Monocarboxylic acids with aliphatic chains were found to be mixed inhibitors of chicken liver L-2-hydroxyacid oxidase A when L-2-hydroxy-4-methylthiobutanoic acid was used as the substrate. The finding that the binding affinity of the enzyme for monocarboxylic acids was directly proportional to the number of carbon atoms in the chain strongly suggests that in addition to the electrostatic interaction due to the carboxyl moiety, hydrophobic forces may also be involved in the binding affinity of monocarboxylic acids to the enzyme's active site. Oxalate, a dicarboxylic acid, also resulted in a mixed-type inhibition of chicken liver L-2-hydroxyacid oxidase A, and, surprisingly, its binding affinity to the enzyme was found to be quite high as compared with monocarboxylic acids. This is probably due to the fact that the two carboxyl groups of oxalate give rise to electrostatic interactions with the positively charged side chains of two adjacent residues in the polypeptide chain.

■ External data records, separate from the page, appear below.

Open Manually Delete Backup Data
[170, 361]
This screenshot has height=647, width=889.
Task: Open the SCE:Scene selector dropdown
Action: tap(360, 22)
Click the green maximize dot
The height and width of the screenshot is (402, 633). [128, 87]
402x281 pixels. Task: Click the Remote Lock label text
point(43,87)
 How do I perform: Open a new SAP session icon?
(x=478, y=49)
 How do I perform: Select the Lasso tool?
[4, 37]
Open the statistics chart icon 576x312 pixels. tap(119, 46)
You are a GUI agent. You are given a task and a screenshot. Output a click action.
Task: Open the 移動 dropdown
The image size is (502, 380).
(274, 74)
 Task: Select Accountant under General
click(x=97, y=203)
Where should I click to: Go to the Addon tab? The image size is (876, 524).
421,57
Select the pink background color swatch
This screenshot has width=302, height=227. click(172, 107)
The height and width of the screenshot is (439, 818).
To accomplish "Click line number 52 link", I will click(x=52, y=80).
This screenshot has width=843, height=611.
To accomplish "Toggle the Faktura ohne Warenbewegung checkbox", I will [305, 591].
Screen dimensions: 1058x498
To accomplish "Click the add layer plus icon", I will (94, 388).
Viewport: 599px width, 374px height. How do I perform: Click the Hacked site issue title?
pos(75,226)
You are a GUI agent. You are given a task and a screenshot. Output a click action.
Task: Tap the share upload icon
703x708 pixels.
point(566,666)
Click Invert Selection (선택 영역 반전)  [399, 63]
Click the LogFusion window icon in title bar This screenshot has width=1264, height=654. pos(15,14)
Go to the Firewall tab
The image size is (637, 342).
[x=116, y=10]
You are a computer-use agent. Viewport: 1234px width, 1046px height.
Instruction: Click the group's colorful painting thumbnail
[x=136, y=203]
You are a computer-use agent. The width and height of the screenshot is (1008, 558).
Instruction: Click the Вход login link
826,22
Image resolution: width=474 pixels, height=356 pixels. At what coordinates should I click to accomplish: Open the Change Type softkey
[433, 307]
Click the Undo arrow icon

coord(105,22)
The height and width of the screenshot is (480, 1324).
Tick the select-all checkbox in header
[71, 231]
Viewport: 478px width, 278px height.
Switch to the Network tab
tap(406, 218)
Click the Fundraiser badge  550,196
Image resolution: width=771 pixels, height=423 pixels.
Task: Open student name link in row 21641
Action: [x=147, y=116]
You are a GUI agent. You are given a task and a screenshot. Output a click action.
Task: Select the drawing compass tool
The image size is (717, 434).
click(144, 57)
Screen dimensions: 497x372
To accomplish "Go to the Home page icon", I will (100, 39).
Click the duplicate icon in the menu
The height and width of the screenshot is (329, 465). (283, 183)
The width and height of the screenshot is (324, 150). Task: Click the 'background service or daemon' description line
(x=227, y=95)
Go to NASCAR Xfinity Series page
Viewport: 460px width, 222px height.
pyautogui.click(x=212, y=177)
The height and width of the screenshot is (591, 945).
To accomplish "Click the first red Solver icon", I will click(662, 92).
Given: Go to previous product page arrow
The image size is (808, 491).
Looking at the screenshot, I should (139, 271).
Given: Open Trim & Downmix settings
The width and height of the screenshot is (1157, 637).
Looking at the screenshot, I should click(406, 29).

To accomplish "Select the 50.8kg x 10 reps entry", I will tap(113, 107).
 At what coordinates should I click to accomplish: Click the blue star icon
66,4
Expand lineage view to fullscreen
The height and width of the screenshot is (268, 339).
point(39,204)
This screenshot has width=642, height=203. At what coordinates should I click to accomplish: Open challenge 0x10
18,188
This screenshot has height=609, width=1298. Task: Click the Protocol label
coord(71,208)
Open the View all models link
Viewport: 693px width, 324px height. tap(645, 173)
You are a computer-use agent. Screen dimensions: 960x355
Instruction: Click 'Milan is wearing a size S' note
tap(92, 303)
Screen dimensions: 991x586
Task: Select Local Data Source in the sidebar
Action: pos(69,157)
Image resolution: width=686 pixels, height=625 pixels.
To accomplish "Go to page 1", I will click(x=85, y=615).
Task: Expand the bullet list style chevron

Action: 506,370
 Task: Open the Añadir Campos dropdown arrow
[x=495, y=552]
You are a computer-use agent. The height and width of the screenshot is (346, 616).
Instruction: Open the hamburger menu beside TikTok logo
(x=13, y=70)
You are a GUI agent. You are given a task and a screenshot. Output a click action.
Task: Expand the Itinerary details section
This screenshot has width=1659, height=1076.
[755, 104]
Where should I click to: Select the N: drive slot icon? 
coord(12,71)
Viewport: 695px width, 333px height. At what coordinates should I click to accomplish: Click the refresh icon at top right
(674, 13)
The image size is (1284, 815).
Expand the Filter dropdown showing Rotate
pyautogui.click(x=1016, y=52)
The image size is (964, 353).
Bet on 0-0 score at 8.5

The inhibitory effects of other dicarboxylic acids was found to decrease as the number of carbon atoms in the chain increased. Oxamate was found however to be a novel type of potent inhibitor of the enzyme. All in all, these kinetic studies and the amino acid sequence determination in the active site region after limited proteolysis of the polypeptide chain definitely establish that chicken liver NADH/FMN containing L-2-hydroxyacid oxidase A is a member of the FMN-dependent α-hydroxyacid oxidizing enzyme family.